# START OF SUPPLIED PASSAGE

The Hyundai IONIQ 5 is a crossover that successfully provides what today’s buyers want from a modern, well-equipped electric vehicle.
Twenty-first century buzzword: Disruption. That’s a phenomenon enabled by revolutionary technologies that re-set the market, preparing a fresh canvas for fresh thinking.
Electric powertrains give carmakers huge latitude and flexibility to re-imagine the automobile. Some, like Tesla, Rivian, and earlier on, BMW i, have truly innovated.
Others are just churning out yet more cookie cutter compact crossovers. Hyundai has grasped the opportunity with both hands to suddenly and improbably become the coolest volume brand out there.
The N Vision 74 concept car, for example, is achingly beautiful in a way not even any Italian has matched in recent memory. This is 1980s style retro-futurism; an incredibly sexy aesthetic brought to life on the public road in the form of the IONIQ 5. Sci-fi is not easy to pull off.

# END OF SUPPLIED PASSAGE
# START OF WORKING DATA

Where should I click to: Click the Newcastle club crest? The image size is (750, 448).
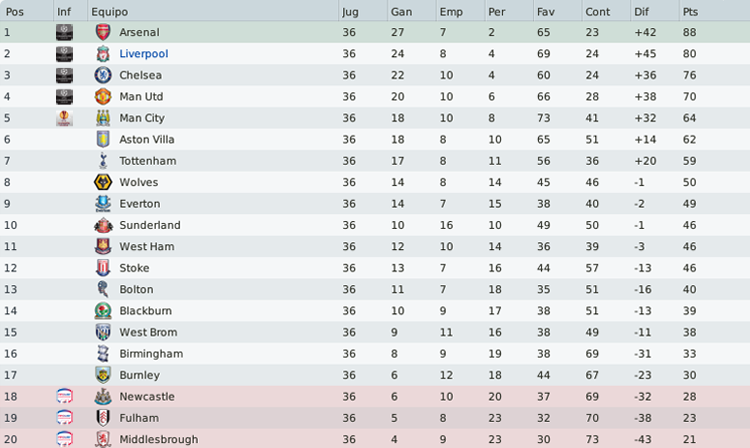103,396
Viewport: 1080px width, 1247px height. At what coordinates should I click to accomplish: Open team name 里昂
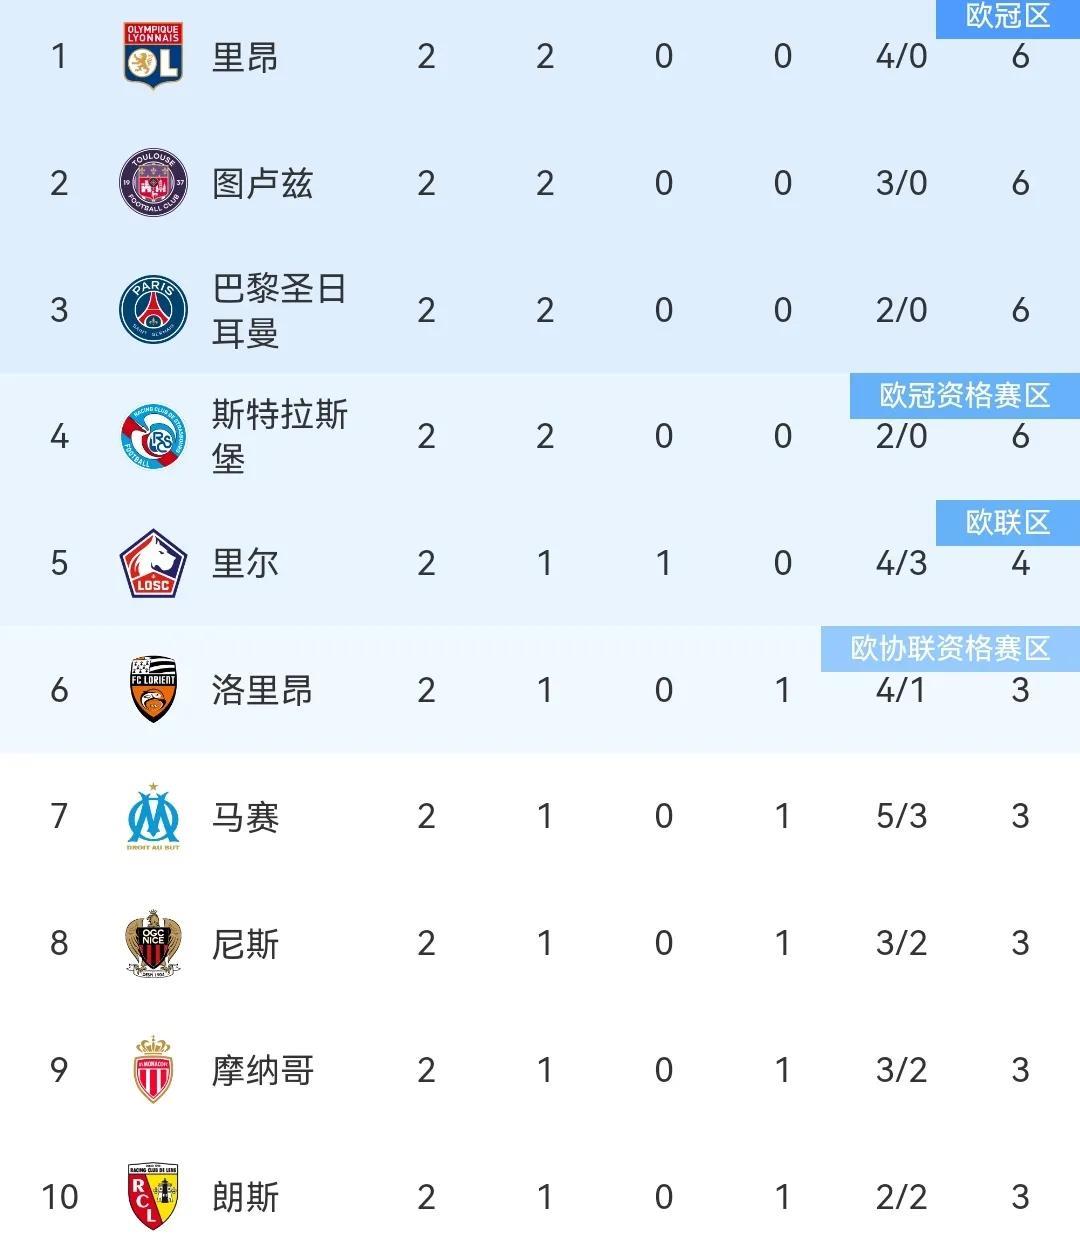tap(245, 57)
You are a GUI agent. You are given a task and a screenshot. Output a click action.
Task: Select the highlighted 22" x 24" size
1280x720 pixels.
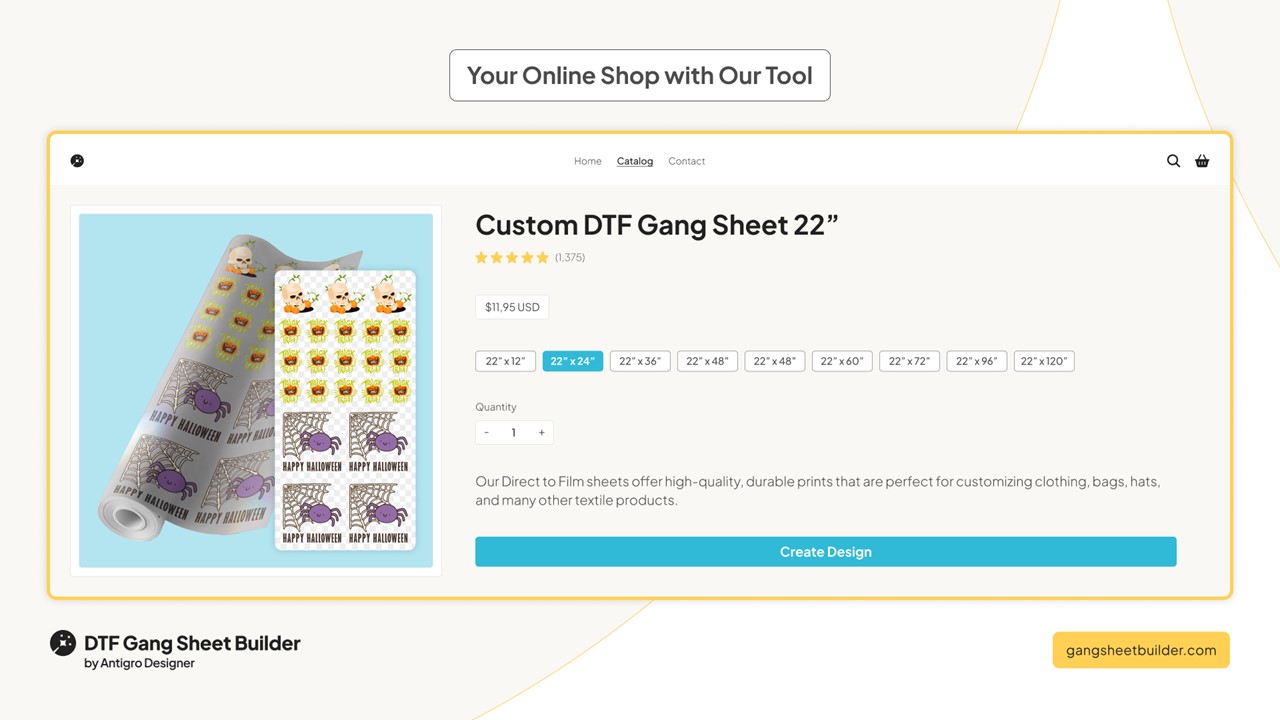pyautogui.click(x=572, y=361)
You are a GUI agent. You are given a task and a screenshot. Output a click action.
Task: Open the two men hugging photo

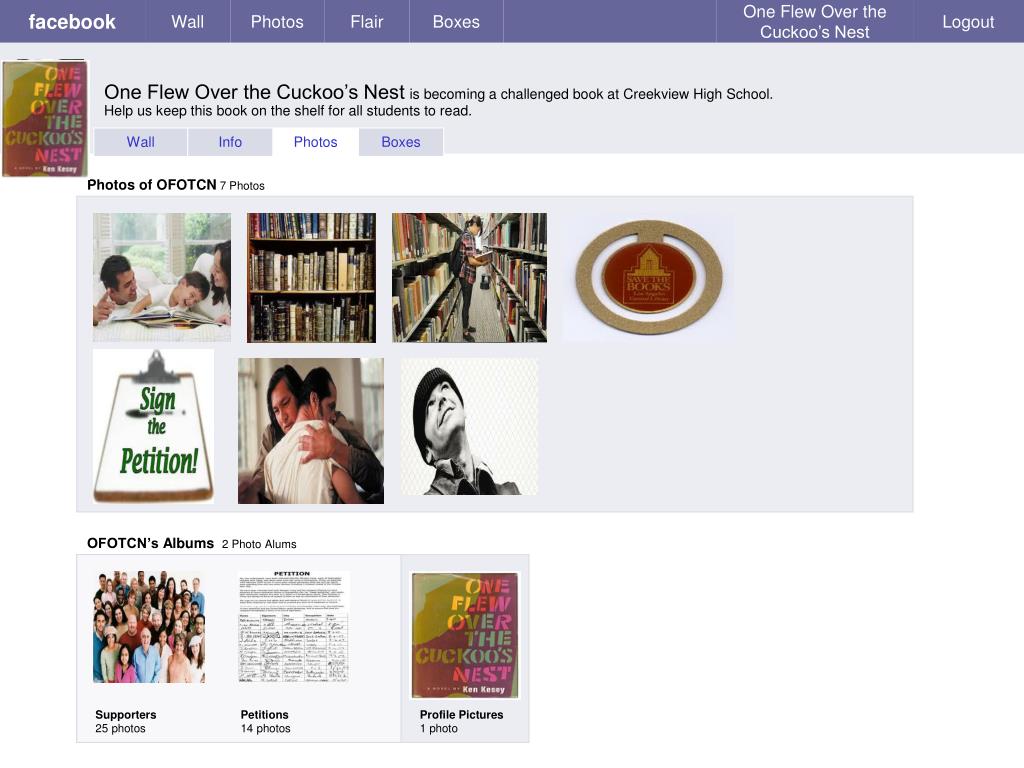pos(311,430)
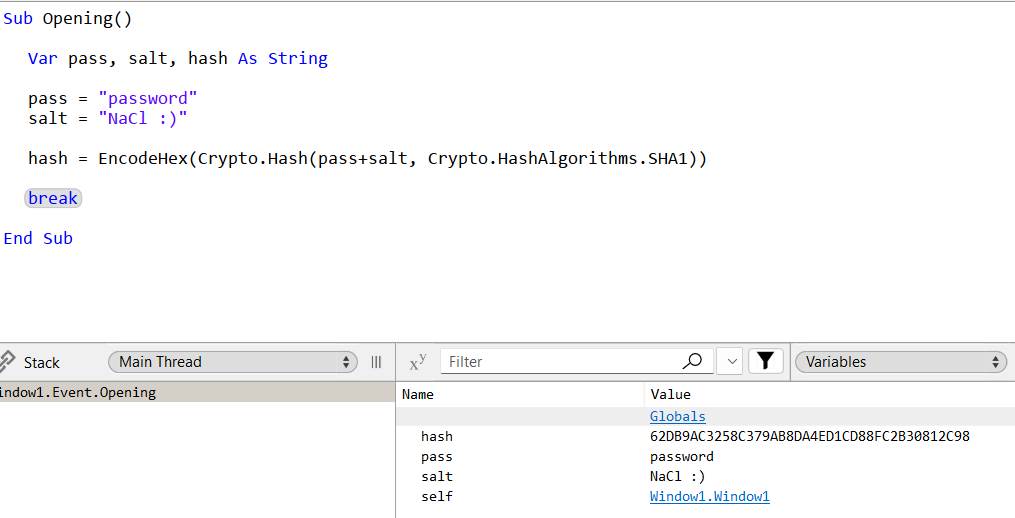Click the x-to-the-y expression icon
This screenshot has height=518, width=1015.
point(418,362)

# END OF WORKING DATA

### [PROBLEMS]
1/ Quote the stretch of the IONIQ 5 review from "The Hyundai IONIQ" through "for fresh thinking.".
2/ Lay out the stretch of the listing from its start through the line containing "pyautogui.click(x=572, y=361)" as a JSON list of strings, one string per line, omitting blank lines. Leave the pictures out.

### [ANSWERS GIVEN]
1/
The Hyundai IONIQ 5 is a crossover that successfully provides what today’s buyers want from a modern, well-equipped electric vehicle.
Twenty-first century buzzword: Disruption. That’s a phenomenon enabled by revolutionary technologies that re-set the market, preparing a fresh canvas for fresh thinking.

2/
[
  "Where should I click to: Click the Newcastle club crest? The image size is (750, 448).",
  "103,396",
  "Viewport: 1080px width, 1247px height. At what coordinates should I click to accomplish: Open team name 里昂",
  "tap(245, 57)",
  "You are a GUI agent. You are given a task and a screenshot. Output a click action.",
  "Task: Select the highlighted 22\" x 24\" size",
  "1280x720 pixels.",
  "pyautogui.click(x=572, y=361)"
]